* _What the task asks_: Only the lines from the one containing "Viewport: 640px width, 644px height." to the end of the data below belong in the answer, each repeated exactly; no pictures.
== Segment start ==
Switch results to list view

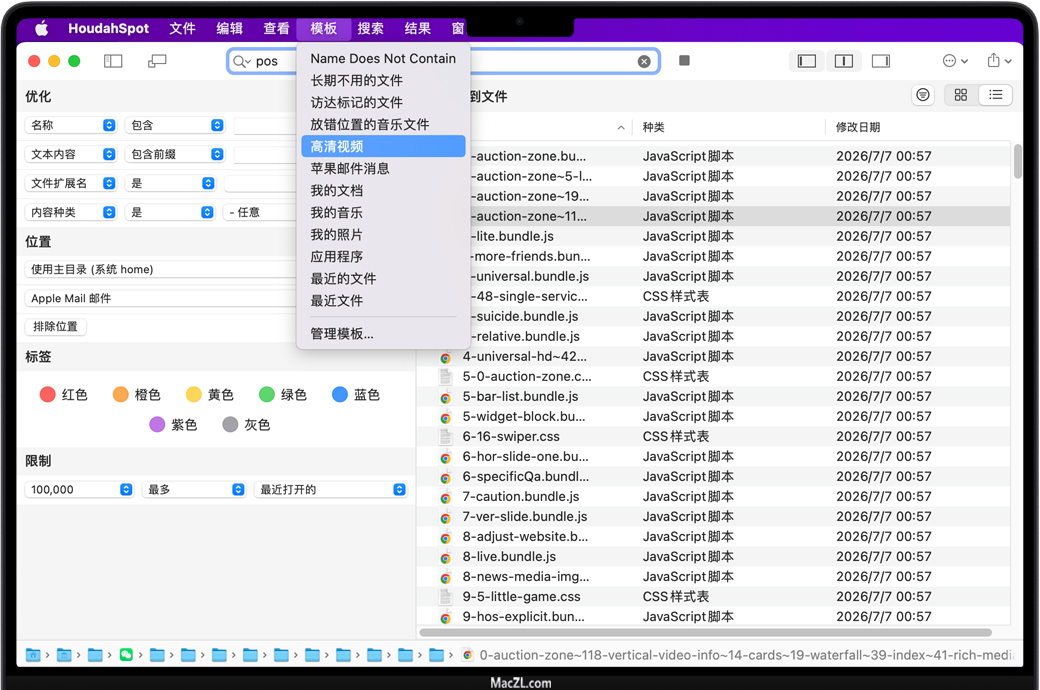995,95
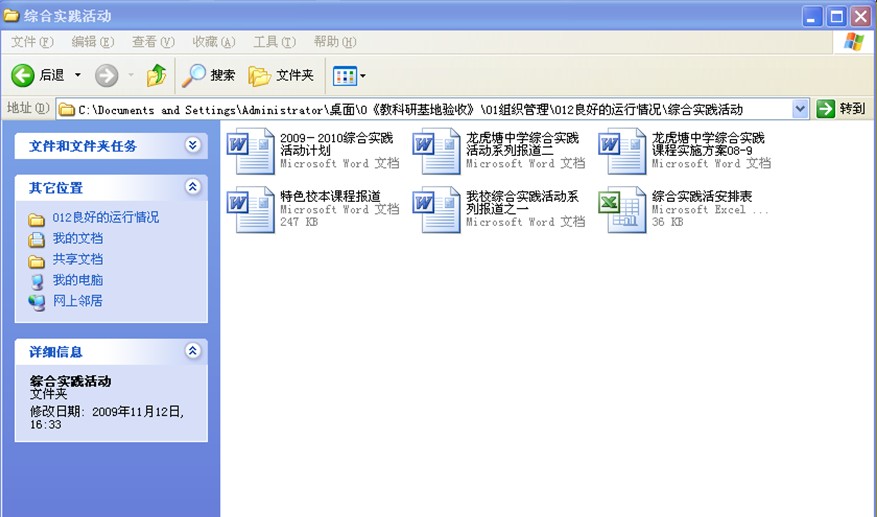The height and width of the screenshot is (517, 877).
Task: Open the Views icon dropdown
Action: point(349,76)
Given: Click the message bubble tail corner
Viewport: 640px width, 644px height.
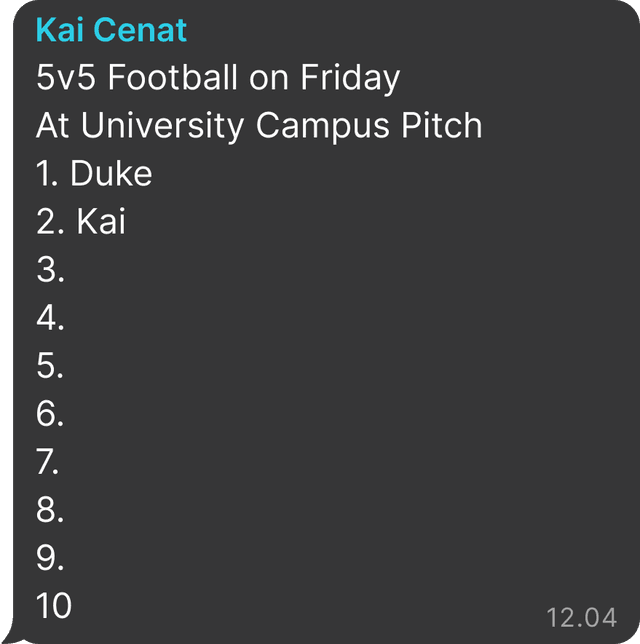Looking at the screenshot, I should click(12, 636).
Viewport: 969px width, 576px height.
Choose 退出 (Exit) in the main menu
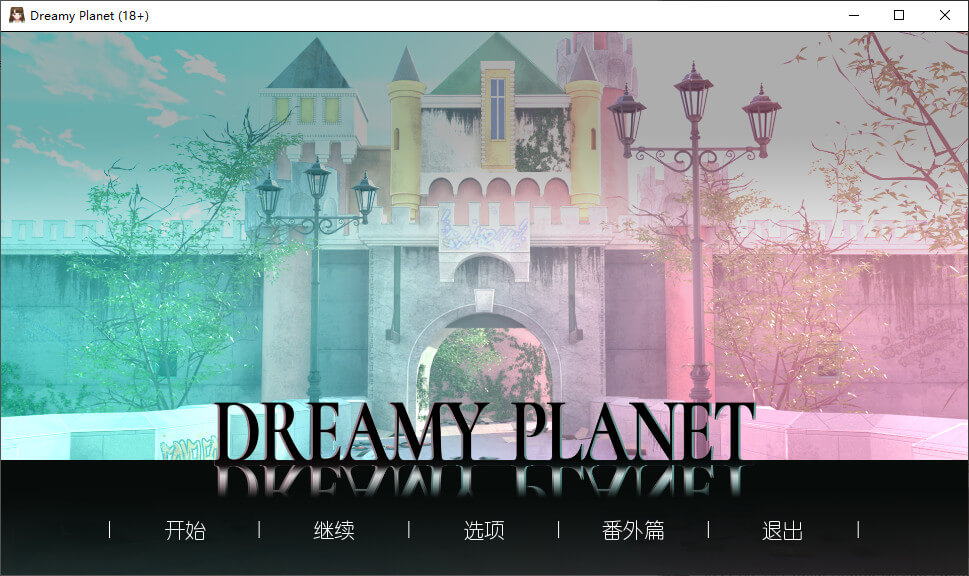pos(782,531)
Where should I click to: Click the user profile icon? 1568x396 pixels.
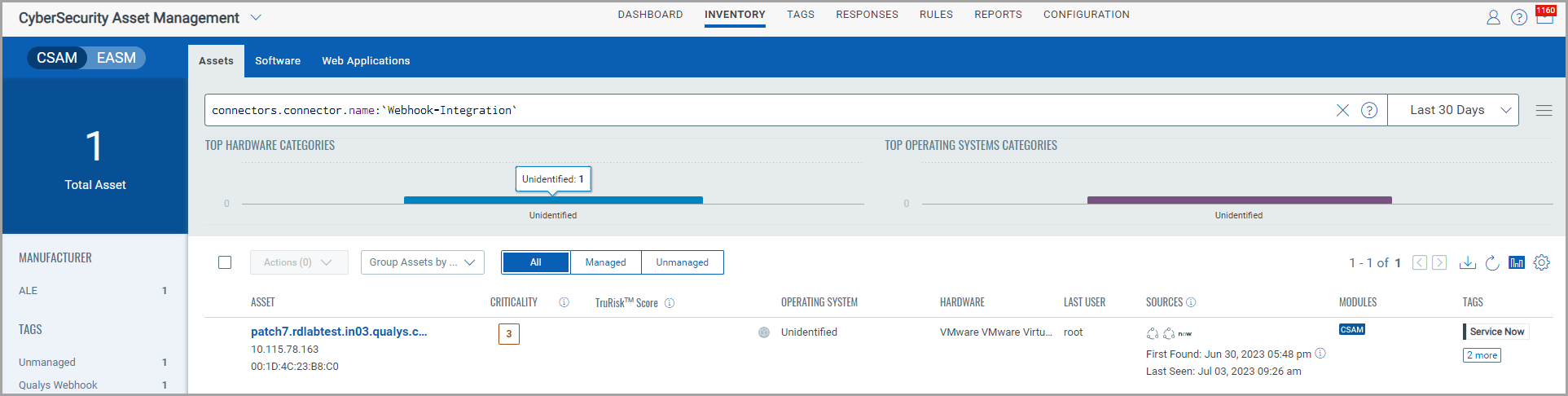[1493, 17]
== Segment end ==
* _Task result_:
Viewport: 640px width, 644px height.
Looking at the screenshot, I should click(12, 636).
Viewport: 969px width, 576px height.
Choose 退出 (Exit) in the main menu
pos(782,531)
Where should I click to: Click the user profile icon? 1568x396 pixels.
[1493, 17]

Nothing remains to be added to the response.